Task prompt: Could you restate word for word every line from the one containing "Given: Click the" to the end of the data below, pictures excluded?

(Dataset records)

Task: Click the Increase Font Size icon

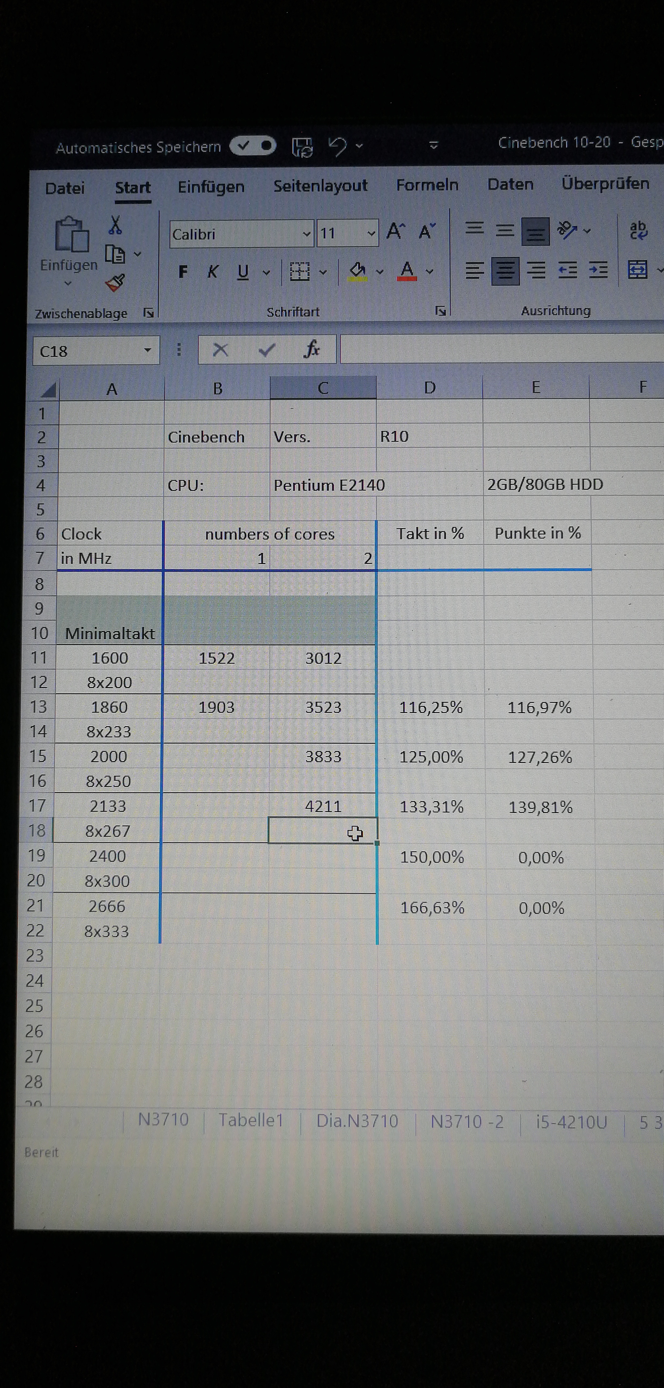Action: (396, 232)
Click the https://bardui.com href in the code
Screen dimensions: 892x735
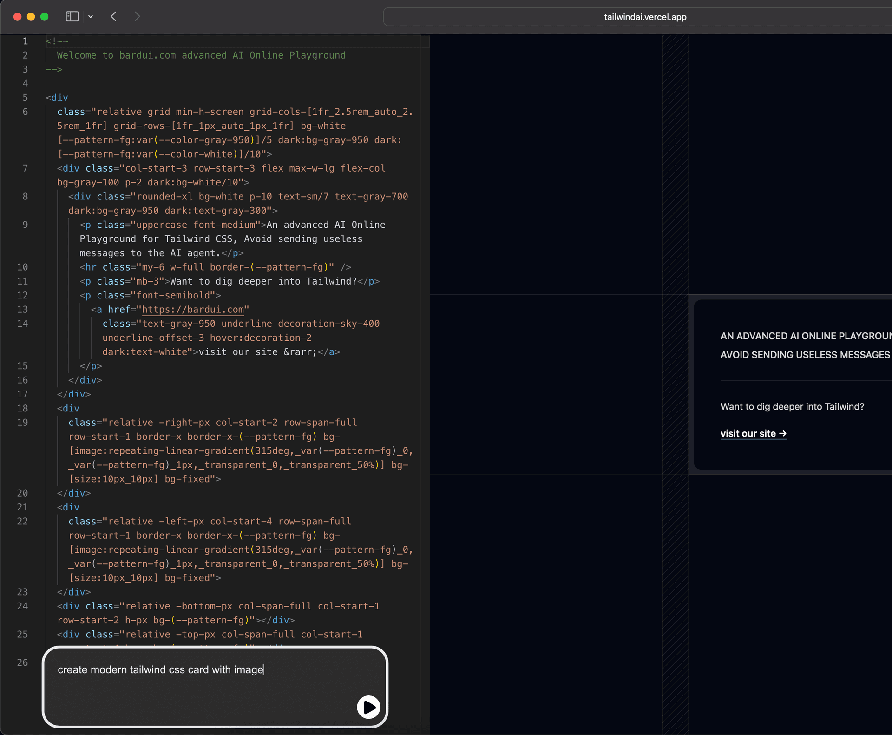193,309
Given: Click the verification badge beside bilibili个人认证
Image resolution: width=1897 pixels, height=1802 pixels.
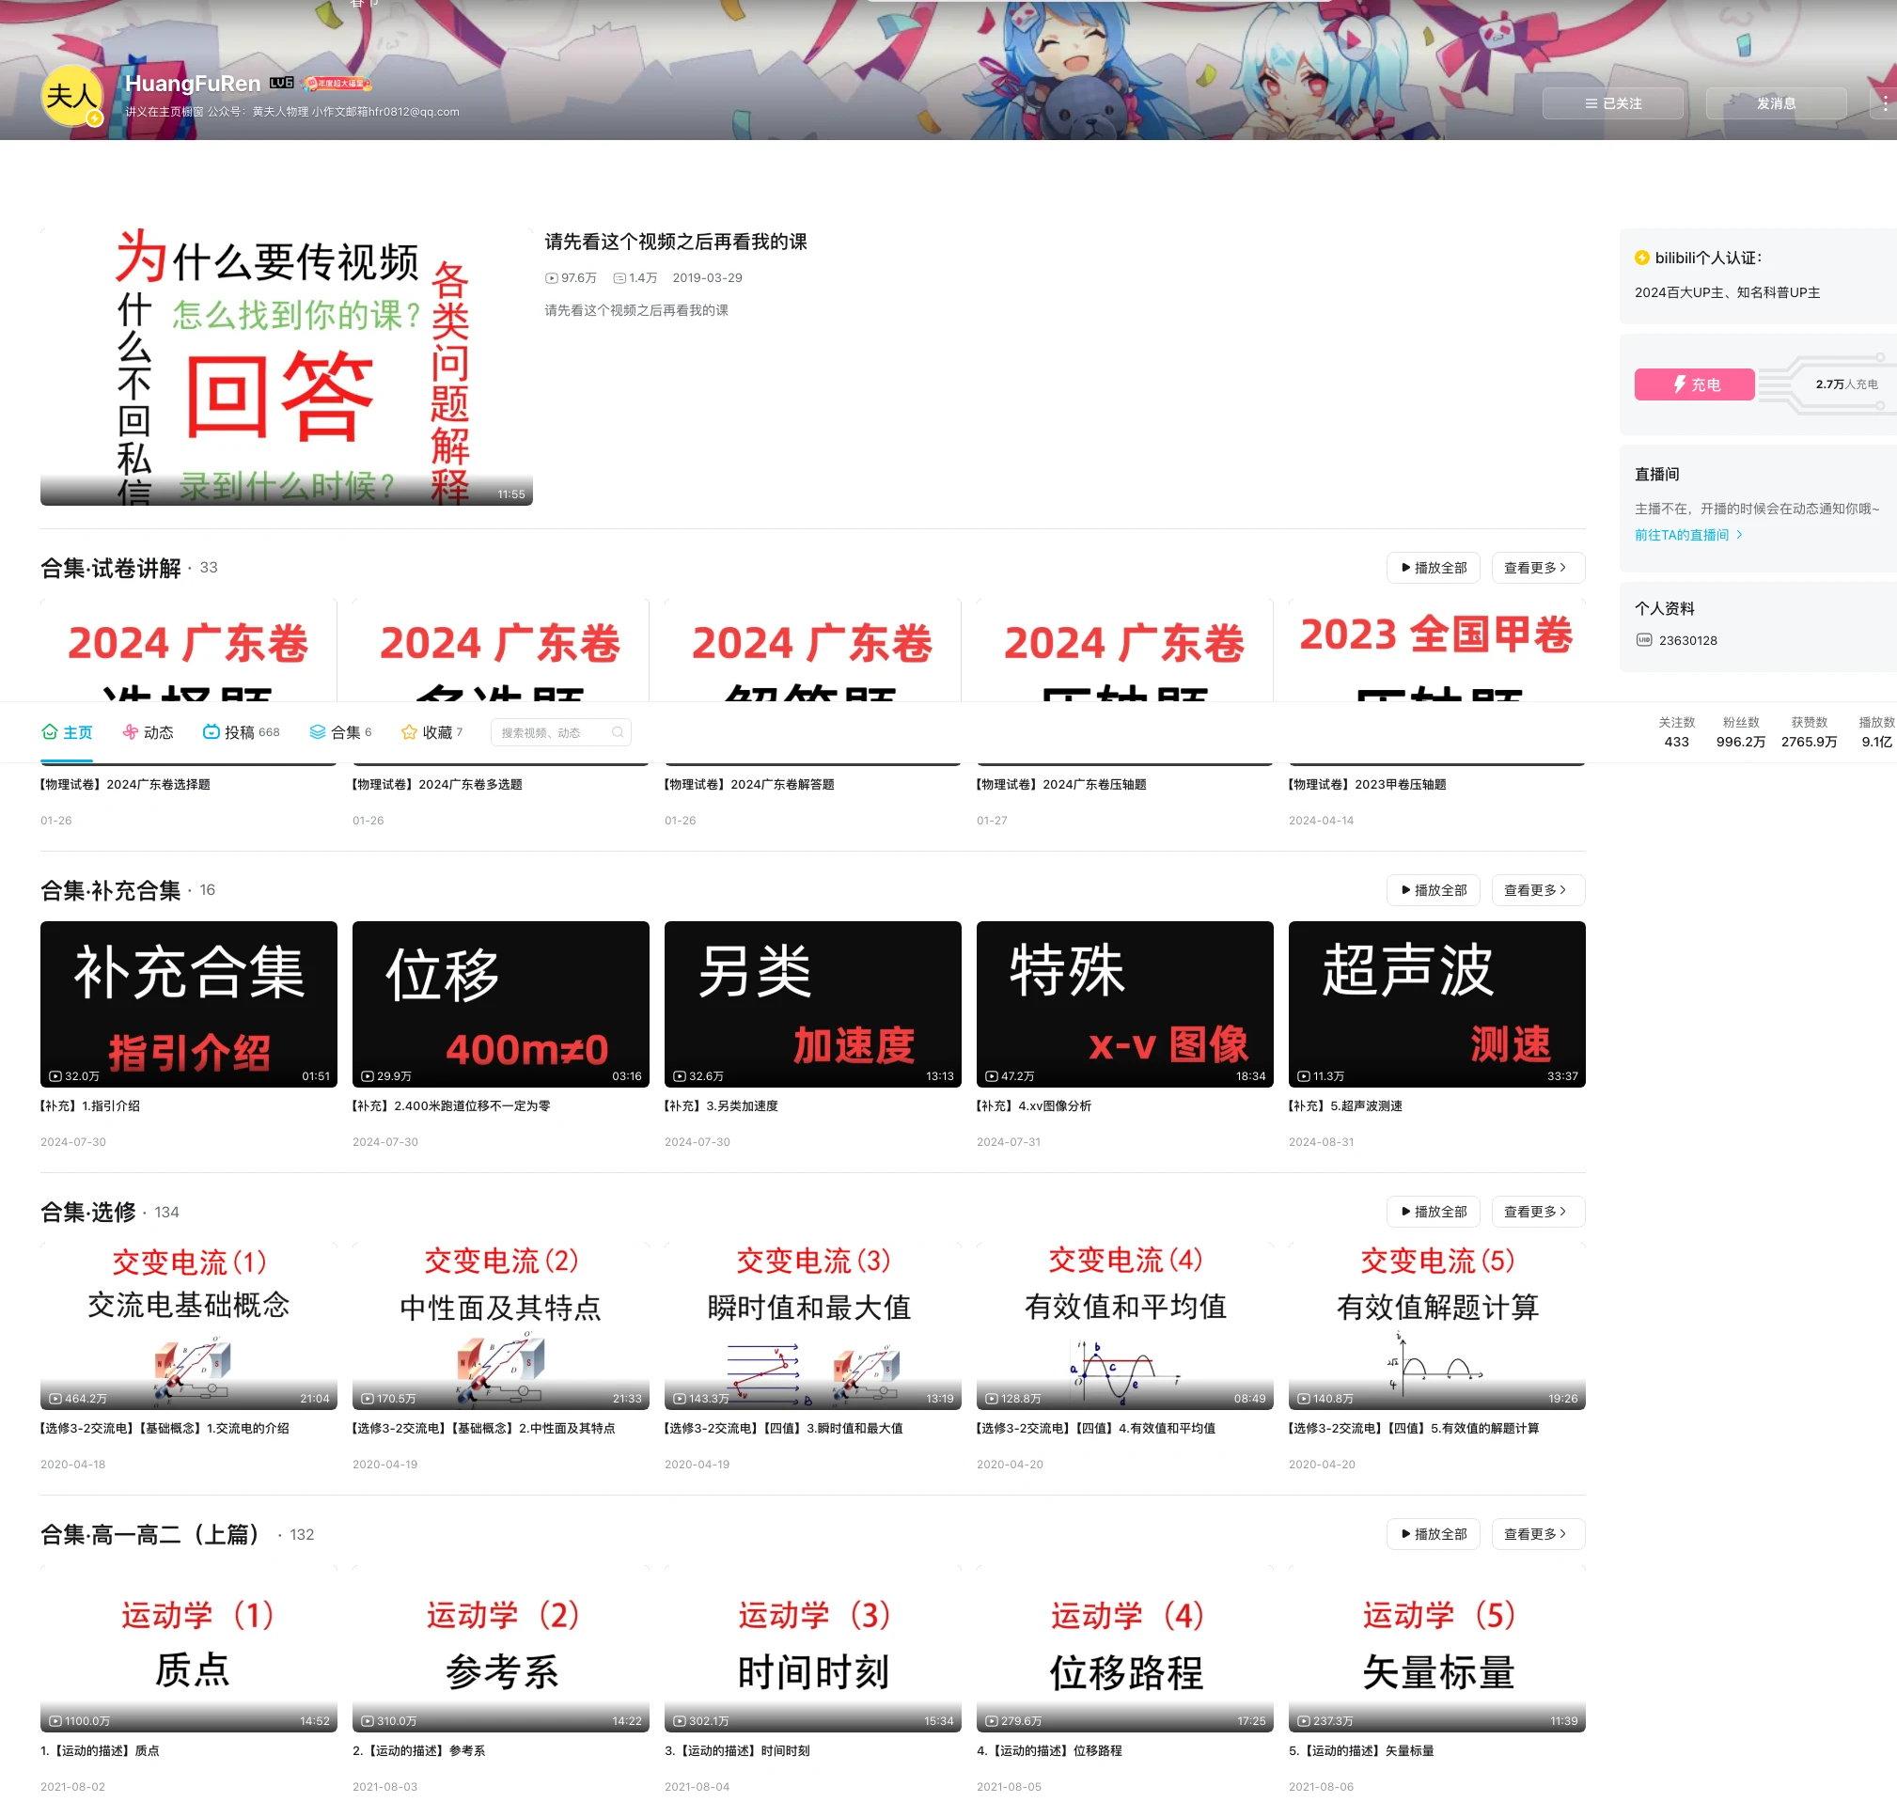Looking at the screenshot, I should pos(1642,257).
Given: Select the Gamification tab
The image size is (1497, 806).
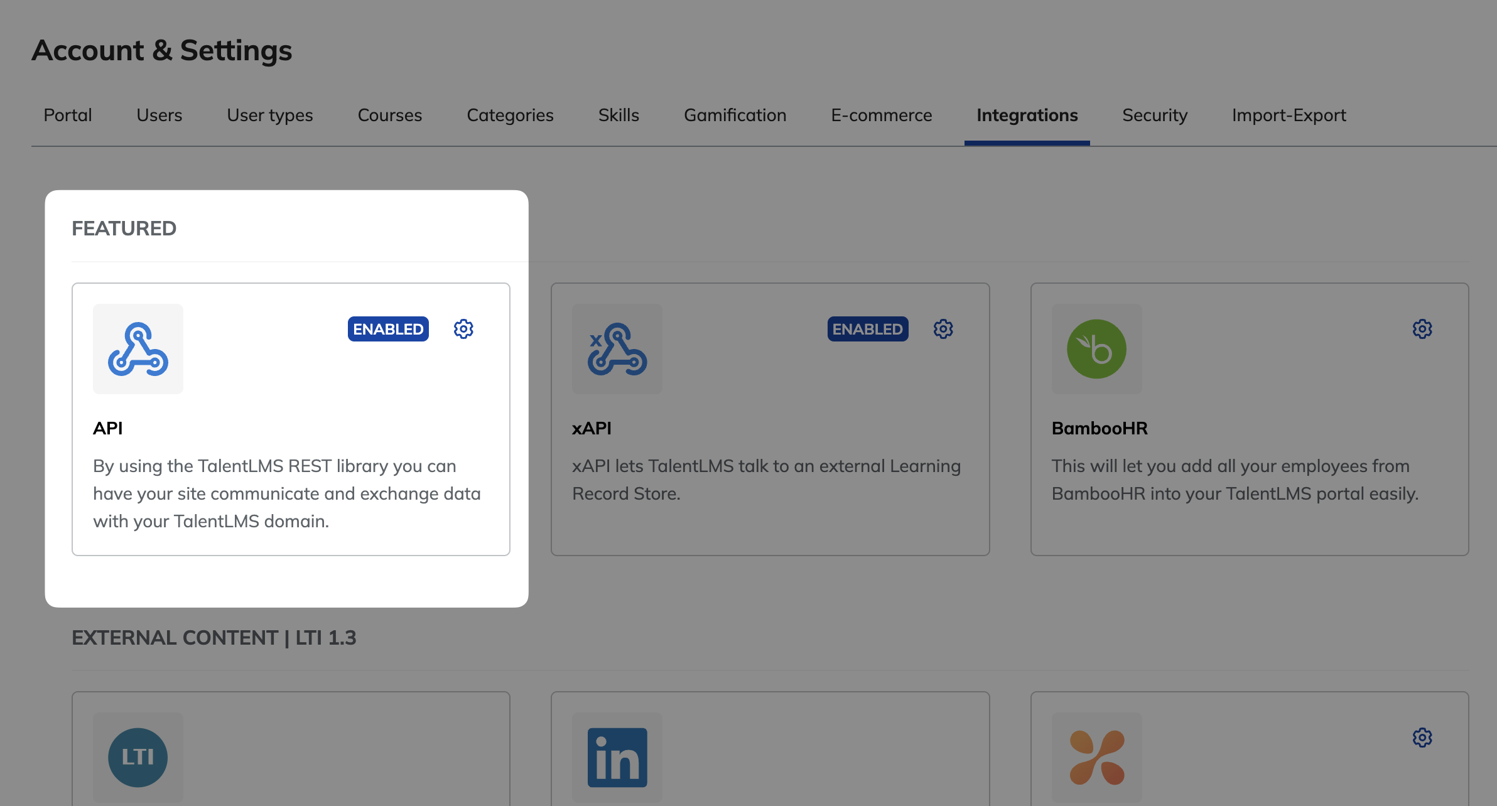Looking at the screenshot, I should [x=735, y=116].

(End Dataset records)

Answer section:
Given: Click the verification badge beside bilibili个人认证
Image resolution: width=1897 pixels, height=1802 pixels.
Looking at the screenshot, I should pos(1642,257).
Given: Select the Gamification tab
The image size is (1497, 806).
Looking at the screenshot, I should [x=735, y=116].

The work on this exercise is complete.